On pain of dismissal from the best service he had ever known—and he had known it now for a long time—Manton had to find the lady's address. As soon as it was supplied to him, Claud sent for her to come and see him.

"Are we not old enough now to dispense with chaperons?" he wrote; and the sight of his hand-writing after all these long years moved her strangely. "If you think not, bring the deafest old post of your acquaintance. Only DO come. I haven't had anybody to speak to for a week."

"Of course we are old enough," commented Deb, as she read the words. "The idea of fussing about chaperons and that nonsense at our time of life!" And she proceeded to array herself in her most youthful summer dress, which was also the choicest of her stock, taking the utmost pains to match toque and gloves, while full of indignation against his friends for so shamefully neglecting him.

Boldly she ascended to his sitting-room in the wake of tight-lipped Manton, who presently brought tea, and at intervals tended the fire, apparently without once casting an eye upon her. Claud was up and dressed in her honour, while fit only for his bed.

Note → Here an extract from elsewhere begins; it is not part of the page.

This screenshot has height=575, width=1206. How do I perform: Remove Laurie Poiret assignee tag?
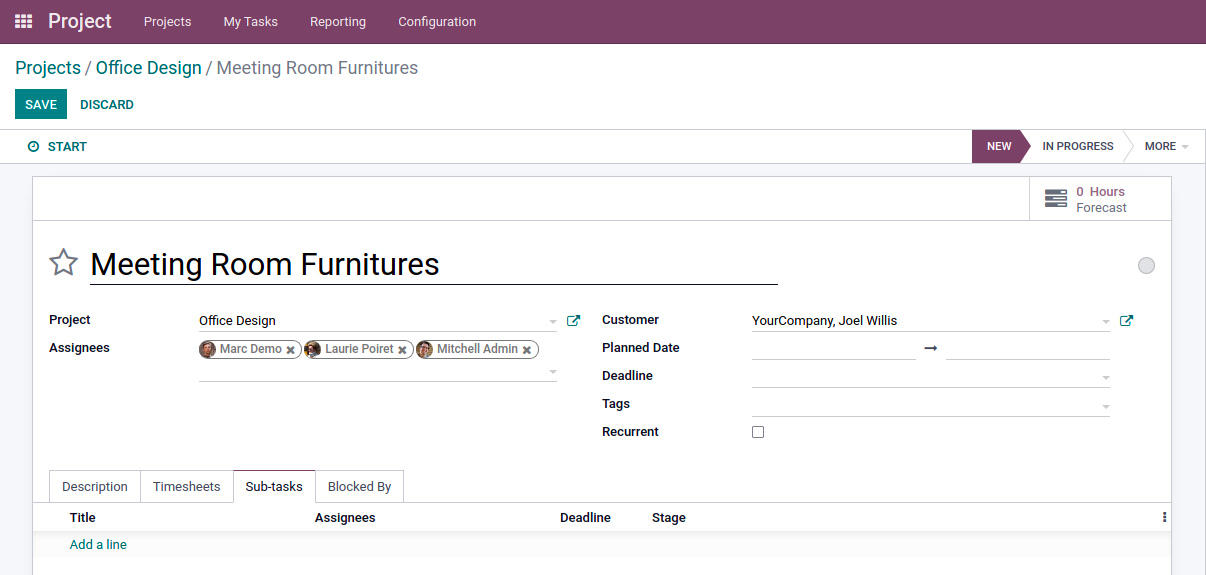pyautogui.click(x=402, y=350)
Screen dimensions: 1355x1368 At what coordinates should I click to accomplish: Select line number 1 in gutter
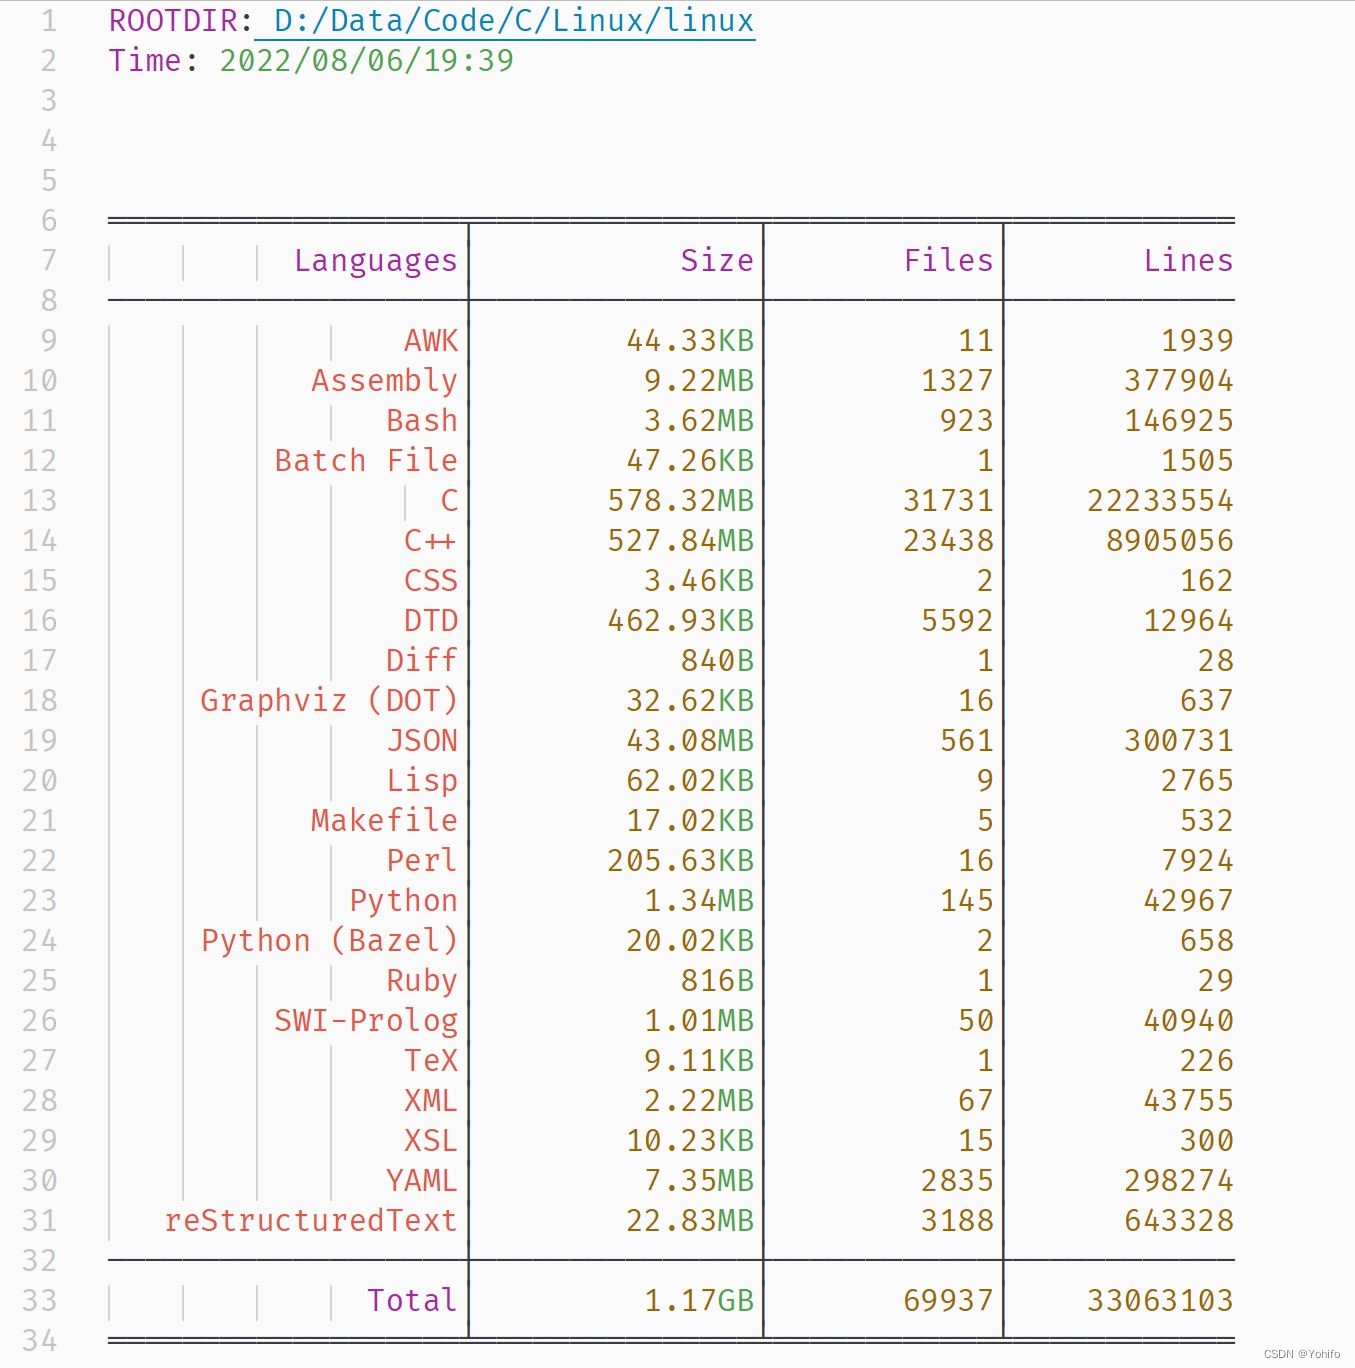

In the midst of the refined luxury that he had gathered about him, he looked but the ghost of a man, worn with his illness and the fatigue of preparing for her. It was one of those English summers that never answered to its name, and he sat in a sable-lined overcoat—considered more respectful than a dressing-gown—in a heat that almost choked her.

But with swelling heart she hurried to his side, and, after greetings, drew a chair close up to his, took the hand he silently extended, and held it in a long, warm, maternal clasp. Manton retired and shut the door. The invalid lay back on his cushions, and closed his eyes. The visitor, watching him, detected an oozing tear—the first she had ever seen there.

"How did it happen?" she crooned, and followed the question with many more of the same sort; to which he replied as to a mother or a nurse.

"It's this beastly climate," he complained. "It upsets me every time—though this is the worst bout I've had yet. I really can't stand it, Debbie. Even in June, when you'd think you were safe—just look at it!"

It was raining slightly as he spoke.

"Well, why do you try to stand it?" said she. "Why not come back to your own country? You'd be safe there, if anywhere." "I've been thinking of it," said he. "It has been in my mind all winter—the thought of that good, soaking sunshine that we used to have and think nothing of. The Riviera isn't a patch on it. Aye, I'd get warm there. But what a life—now. I am not like you—I've got nothing and nobody to go back to—I should be giving up everything—the little that I have left. And God knows life is empty enough as it is—"

"Well, I'm going," she broke in. "And am I nobody?"

He sprang up in his chair. "You—YOU going?"

"Time I did," she laughed. "I haven't set eyes on my property and my two sisters since goodness knows when." He held out his shaking hands. His face was working pitifully.

"Debbie, Debbie," he wailed, like a lost child, "will you take me? Will you have me?"

She caught him in her strong arms.

"Dearest, we will go together," she murmured. And he fell, sobbing, on her breast.

It was not in the least what she had meant to say or to do; but the appeal was irresistible. It was too terrible to see him—HIM, her young prince of such towering pride and beauty—brought down to this.

But she soon had him out of his slough of despond, and climbing the hills of hope again with something of his old gallant air. The rapidity of his convalescence was astonishing. By the end of July he was well enough to be married.